In Phoenix, a Revelatory Agnes Pelton Show

Eve M. Kahn Exhibitions

Fires in Space by Agnes Pelton (1881–1961), 1938. Courtesy of Michael Rosenfeld Gallery LLC, New York.

Like the Swedish artist Hilma af Klint—whose compelling abstract paintings have drawn throngs to the eye-opening retrospective of her work at the Guggenheim Museum in New York—the painter Agnes Pelton took inspiration from esoteric philosophies and, with a new exhibition at the Phoenix Art Museum, becomes another early twentieth- century woman abstractionist at last receiving her due. Agnes Pelton: Desert Transcendentalist reveals her high-keyed palette and eerie forms rendered in purples, teals, and oranges: overlapping parabolas, orbs, jagged protrusions, and “delicate veils, shimmering stars, and atmospheric horizon lines,” as the show’s curator, Gilbert Vicario, writes in the accompanying catalogue. The effect, he observes, “borders on science fiction.”

Born in Germany to American parents, Pelton grew up in Brooklyn amid family tragedy. When she was nine, her father, William, fatally overdosed on morphine. Her mother, Florence, gave music lessons to support the family. At age fourteen, Pelton started studying art at Pratt Institute under Arthur Wesley Dow. By the 1910s, her diaries record, she set out to render images of “perfect consciousness” on canvas. Her paintings, with enigmatic titles like Vine Wood and The Ray Serene, appeared at venues as prominent as the 1913 Armory Show.

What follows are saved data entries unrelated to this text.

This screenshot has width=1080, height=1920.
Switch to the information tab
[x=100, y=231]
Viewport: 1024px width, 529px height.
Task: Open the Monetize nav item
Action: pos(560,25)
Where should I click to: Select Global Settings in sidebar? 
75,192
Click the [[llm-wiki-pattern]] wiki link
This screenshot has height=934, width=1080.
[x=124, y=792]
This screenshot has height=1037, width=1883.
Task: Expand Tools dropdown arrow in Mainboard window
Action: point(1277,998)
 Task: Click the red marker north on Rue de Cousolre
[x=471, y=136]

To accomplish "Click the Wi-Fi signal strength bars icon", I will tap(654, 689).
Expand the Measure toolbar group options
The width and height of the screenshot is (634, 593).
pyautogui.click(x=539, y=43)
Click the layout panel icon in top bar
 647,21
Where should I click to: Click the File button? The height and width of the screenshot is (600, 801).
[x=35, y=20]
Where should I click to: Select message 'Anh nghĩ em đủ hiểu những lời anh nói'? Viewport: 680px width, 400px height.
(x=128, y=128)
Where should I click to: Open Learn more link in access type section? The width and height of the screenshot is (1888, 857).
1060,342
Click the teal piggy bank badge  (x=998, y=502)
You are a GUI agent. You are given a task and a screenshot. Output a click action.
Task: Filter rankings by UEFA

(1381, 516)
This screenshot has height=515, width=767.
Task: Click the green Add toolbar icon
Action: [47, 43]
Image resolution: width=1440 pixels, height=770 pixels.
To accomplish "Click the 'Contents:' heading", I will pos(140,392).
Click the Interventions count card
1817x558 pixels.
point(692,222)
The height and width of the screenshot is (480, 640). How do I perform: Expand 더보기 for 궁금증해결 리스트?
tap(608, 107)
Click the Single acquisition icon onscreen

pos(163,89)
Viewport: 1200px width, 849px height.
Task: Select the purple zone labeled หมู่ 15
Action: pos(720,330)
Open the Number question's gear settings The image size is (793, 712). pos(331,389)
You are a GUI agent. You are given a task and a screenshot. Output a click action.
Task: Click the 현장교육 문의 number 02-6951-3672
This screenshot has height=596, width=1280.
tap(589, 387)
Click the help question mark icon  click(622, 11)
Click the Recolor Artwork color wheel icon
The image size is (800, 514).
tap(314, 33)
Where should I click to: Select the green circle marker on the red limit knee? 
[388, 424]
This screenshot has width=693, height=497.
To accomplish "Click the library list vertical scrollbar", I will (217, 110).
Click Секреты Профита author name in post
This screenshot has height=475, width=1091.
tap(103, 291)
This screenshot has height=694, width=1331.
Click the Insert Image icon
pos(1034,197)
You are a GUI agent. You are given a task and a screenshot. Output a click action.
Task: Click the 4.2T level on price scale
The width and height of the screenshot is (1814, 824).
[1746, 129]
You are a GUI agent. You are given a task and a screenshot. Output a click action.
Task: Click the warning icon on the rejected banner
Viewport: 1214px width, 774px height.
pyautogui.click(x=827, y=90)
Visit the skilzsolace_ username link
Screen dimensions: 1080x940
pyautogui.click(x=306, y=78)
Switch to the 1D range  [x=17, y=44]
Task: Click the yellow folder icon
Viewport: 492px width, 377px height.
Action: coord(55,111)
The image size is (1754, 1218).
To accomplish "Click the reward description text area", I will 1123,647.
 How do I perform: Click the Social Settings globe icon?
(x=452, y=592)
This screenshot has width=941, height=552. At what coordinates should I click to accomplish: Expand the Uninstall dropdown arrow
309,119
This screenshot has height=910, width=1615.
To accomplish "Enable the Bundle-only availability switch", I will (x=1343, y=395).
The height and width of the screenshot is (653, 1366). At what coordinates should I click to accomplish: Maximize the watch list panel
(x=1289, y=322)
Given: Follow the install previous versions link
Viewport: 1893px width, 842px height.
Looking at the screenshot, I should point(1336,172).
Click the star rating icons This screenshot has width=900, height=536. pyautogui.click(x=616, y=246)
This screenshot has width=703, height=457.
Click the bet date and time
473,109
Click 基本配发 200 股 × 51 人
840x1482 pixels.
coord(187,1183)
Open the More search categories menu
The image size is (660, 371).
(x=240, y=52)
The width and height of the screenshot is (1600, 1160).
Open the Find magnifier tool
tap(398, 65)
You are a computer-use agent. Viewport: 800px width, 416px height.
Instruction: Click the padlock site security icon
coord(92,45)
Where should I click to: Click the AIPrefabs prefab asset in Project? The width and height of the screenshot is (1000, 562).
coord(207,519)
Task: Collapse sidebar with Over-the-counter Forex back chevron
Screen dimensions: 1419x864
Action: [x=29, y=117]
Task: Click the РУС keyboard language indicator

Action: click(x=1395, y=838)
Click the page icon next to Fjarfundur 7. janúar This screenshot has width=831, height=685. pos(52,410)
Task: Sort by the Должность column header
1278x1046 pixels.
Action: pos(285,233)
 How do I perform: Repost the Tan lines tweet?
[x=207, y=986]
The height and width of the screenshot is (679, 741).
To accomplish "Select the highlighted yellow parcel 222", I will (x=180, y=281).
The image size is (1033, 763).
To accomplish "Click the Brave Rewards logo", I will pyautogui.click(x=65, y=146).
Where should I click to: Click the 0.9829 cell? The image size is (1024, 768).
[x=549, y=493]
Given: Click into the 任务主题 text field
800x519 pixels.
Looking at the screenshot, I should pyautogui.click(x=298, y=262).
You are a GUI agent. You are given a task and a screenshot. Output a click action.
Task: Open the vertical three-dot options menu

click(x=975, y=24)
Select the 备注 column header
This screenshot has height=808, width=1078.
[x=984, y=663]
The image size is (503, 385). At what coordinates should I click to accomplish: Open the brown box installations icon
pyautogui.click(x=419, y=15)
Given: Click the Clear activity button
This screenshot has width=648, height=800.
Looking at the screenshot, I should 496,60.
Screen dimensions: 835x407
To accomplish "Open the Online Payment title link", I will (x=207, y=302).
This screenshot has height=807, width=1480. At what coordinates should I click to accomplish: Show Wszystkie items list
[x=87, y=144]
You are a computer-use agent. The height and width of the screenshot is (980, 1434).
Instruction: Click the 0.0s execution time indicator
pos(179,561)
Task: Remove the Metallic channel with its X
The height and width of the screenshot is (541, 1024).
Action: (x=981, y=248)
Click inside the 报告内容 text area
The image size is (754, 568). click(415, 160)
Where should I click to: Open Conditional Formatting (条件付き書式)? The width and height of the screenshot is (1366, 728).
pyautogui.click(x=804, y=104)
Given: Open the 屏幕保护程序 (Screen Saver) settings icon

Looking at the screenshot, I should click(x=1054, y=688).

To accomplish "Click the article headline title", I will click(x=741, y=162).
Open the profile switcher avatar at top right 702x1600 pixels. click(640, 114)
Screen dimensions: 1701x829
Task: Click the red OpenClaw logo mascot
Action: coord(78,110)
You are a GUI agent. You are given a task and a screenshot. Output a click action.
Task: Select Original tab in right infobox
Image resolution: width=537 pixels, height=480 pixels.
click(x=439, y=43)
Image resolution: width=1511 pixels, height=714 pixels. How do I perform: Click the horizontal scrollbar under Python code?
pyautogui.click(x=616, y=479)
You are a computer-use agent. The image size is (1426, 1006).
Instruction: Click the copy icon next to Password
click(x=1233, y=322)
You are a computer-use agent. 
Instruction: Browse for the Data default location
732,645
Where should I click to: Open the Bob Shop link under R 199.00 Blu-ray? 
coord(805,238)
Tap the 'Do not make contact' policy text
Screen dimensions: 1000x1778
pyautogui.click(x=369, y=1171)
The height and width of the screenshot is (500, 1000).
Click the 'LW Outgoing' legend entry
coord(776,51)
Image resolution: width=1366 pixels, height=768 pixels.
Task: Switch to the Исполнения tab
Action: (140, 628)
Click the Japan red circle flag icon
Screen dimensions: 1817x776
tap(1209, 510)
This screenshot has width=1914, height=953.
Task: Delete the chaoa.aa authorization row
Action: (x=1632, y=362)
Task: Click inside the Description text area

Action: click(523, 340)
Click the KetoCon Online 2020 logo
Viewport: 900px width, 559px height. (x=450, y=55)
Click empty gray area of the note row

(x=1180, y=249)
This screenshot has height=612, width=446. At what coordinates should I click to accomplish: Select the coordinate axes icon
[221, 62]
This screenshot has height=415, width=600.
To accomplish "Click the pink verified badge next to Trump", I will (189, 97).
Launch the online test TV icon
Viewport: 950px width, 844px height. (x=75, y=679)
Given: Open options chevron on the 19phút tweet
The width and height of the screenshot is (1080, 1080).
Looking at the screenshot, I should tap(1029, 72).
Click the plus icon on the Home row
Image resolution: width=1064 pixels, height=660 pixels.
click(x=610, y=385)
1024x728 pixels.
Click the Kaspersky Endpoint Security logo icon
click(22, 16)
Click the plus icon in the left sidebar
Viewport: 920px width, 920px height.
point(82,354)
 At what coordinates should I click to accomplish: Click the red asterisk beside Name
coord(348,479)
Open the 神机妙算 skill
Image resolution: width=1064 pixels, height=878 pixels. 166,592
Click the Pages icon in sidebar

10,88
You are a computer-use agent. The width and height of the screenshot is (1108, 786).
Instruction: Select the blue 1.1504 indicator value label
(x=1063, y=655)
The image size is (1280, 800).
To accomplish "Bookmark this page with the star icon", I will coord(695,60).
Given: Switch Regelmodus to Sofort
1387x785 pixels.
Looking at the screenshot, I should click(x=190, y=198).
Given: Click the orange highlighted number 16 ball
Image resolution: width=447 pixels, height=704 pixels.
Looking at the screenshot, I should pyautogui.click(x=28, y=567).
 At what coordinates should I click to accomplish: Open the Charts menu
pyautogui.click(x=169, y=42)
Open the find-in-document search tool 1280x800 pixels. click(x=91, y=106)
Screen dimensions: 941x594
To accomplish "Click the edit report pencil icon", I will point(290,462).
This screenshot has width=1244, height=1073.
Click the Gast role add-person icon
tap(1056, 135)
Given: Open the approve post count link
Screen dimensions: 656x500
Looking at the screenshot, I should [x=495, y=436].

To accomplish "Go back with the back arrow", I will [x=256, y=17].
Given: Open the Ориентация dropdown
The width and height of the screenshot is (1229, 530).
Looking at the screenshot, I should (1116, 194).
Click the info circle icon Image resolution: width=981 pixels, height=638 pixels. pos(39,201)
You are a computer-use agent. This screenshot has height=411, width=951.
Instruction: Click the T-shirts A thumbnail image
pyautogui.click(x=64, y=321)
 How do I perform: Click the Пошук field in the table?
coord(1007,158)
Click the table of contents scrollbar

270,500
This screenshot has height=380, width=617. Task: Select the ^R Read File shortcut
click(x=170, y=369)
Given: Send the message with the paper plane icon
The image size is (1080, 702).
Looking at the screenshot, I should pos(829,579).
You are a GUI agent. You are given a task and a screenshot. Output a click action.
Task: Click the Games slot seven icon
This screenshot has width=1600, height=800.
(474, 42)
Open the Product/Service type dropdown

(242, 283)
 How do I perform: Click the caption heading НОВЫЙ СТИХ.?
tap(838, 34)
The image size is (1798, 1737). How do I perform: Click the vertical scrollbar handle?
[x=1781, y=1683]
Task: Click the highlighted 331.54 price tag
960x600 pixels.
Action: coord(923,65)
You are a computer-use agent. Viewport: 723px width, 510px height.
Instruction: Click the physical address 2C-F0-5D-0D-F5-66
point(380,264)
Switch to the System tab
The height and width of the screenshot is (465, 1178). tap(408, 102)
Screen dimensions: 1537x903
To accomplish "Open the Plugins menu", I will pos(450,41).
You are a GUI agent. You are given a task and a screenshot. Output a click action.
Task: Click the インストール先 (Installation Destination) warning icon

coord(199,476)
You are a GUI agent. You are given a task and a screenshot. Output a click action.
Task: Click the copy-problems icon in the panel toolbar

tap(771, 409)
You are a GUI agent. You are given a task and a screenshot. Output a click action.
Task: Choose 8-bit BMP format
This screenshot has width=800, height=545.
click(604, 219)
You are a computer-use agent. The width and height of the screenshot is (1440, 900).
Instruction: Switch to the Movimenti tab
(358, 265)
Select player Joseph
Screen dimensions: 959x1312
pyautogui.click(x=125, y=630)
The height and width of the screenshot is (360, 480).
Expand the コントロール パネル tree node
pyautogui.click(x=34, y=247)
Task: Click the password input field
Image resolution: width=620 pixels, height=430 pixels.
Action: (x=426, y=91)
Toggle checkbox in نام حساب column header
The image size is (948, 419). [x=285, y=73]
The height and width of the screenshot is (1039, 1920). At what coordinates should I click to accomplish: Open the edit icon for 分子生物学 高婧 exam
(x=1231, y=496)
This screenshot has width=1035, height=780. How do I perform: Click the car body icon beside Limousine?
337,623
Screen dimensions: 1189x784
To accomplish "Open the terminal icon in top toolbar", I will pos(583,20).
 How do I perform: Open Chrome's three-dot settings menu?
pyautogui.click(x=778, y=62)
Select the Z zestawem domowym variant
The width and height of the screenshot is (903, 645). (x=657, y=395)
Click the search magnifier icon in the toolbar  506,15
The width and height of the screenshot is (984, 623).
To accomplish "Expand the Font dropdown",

Pelton practiced yoga and read voraciously—favorite authors included the Theosophical leader Helena Blavatsky—and she took trips as far afield as Taos, Honolulu, Rome, and Beirut. In 1931, just before she settled near Palm Springs, California, American Art News lauded her as a “harbinger of the future for other poets.” She exhibited at numerous California institutions but otherwise did not promote herself much. Her papers ended up at various repositories, including the Smithsonian’s Archives of American Art, while paintings left in her estate were widely dispersed.

The Fountains, 1926. Collection of Georgia and Michael de Havenon.

Masterpieces have resurfaced in recent years. Fires in Space, her 1938 depiction of scattered starbursts, sold for about $270,000 at Stair Galleries auction house in Hudson, New York. The Los Angeles County Museum of Art acquired Lost Music II, her 1950s dreamscape of a gilded lyre disintegrating in clouds. The scene, accord- ing to the Phoenix exhibition catalogue, was based on her reading of a 1922 sonnet by Rainer Maria Rilke that describes lyre players as immortals “entitled to render unending praise.”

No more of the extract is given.